PROBLEM TO SOLVE: Identify each row below that contains the word "link" and copy those rows in full. Count a match only when the case is the same.

Entries on where items appear
------------------------------------

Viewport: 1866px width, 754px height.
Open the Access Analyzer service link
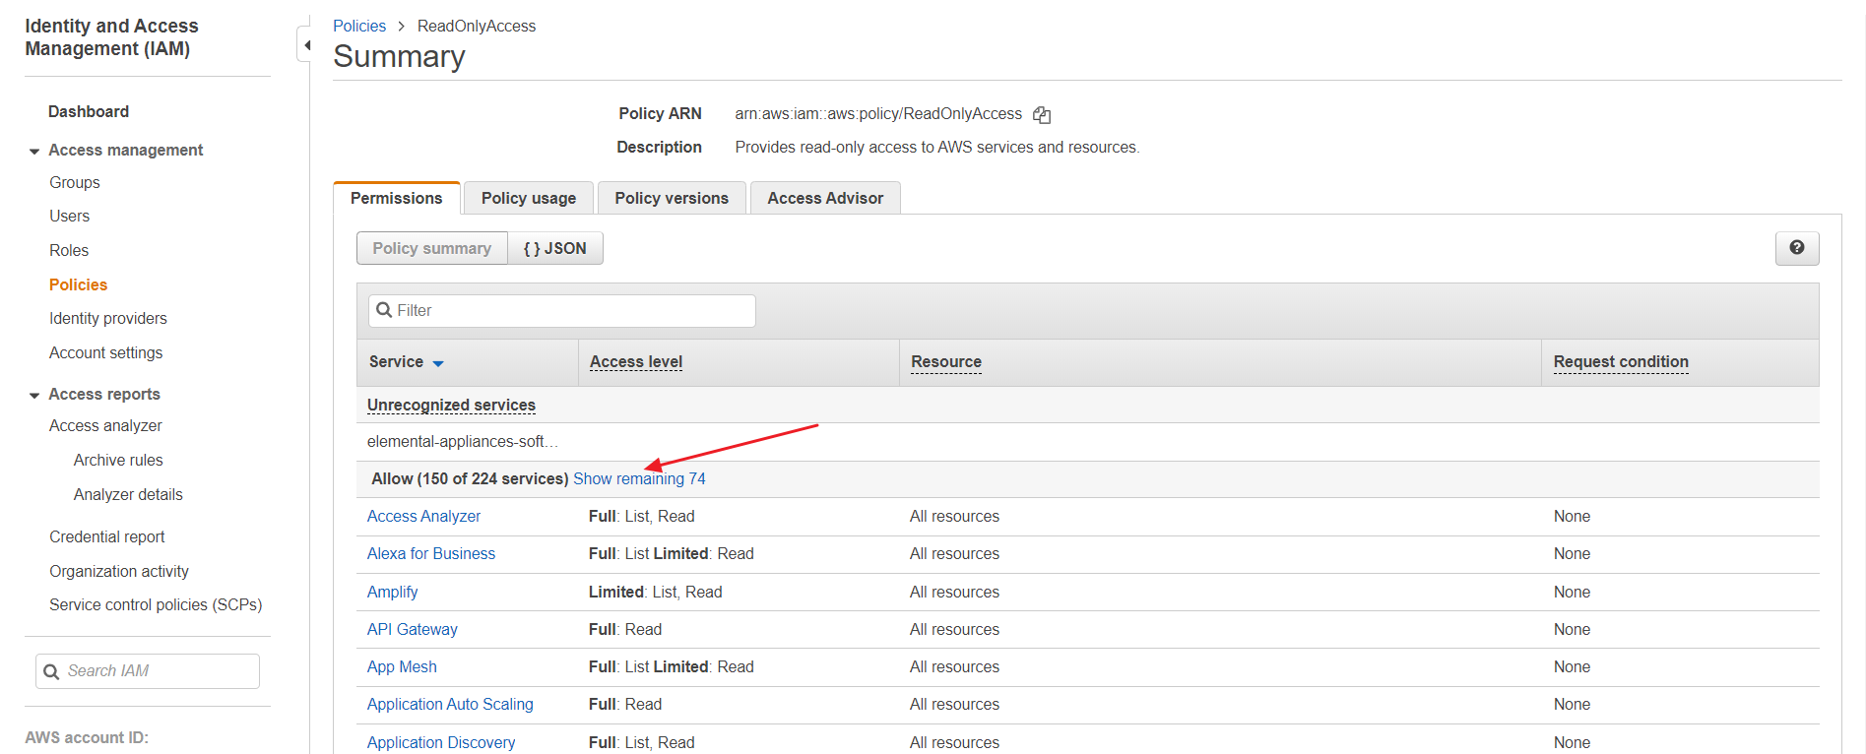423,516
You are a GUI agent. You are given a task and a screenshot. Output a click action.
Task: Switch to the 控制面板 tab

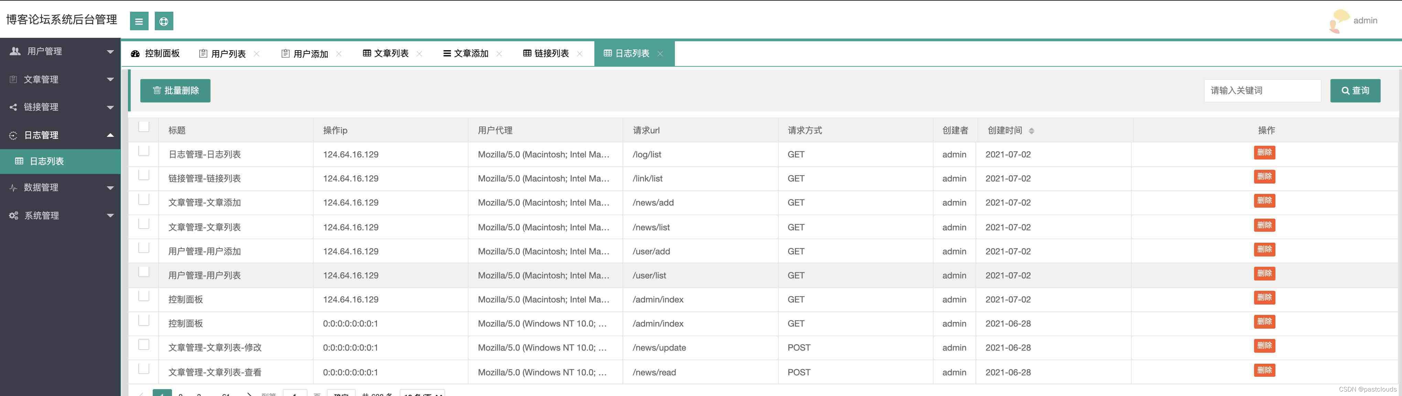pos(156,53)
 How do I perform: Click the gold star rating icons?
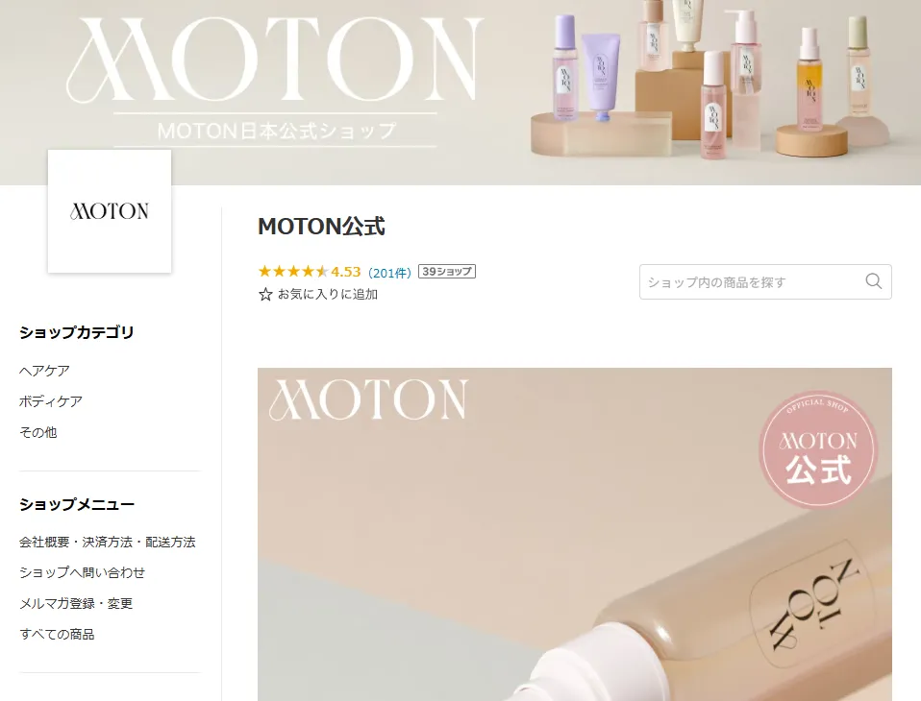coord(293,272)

------------------------------------

FINAL ANSWER:
Open the Access Analyzer service link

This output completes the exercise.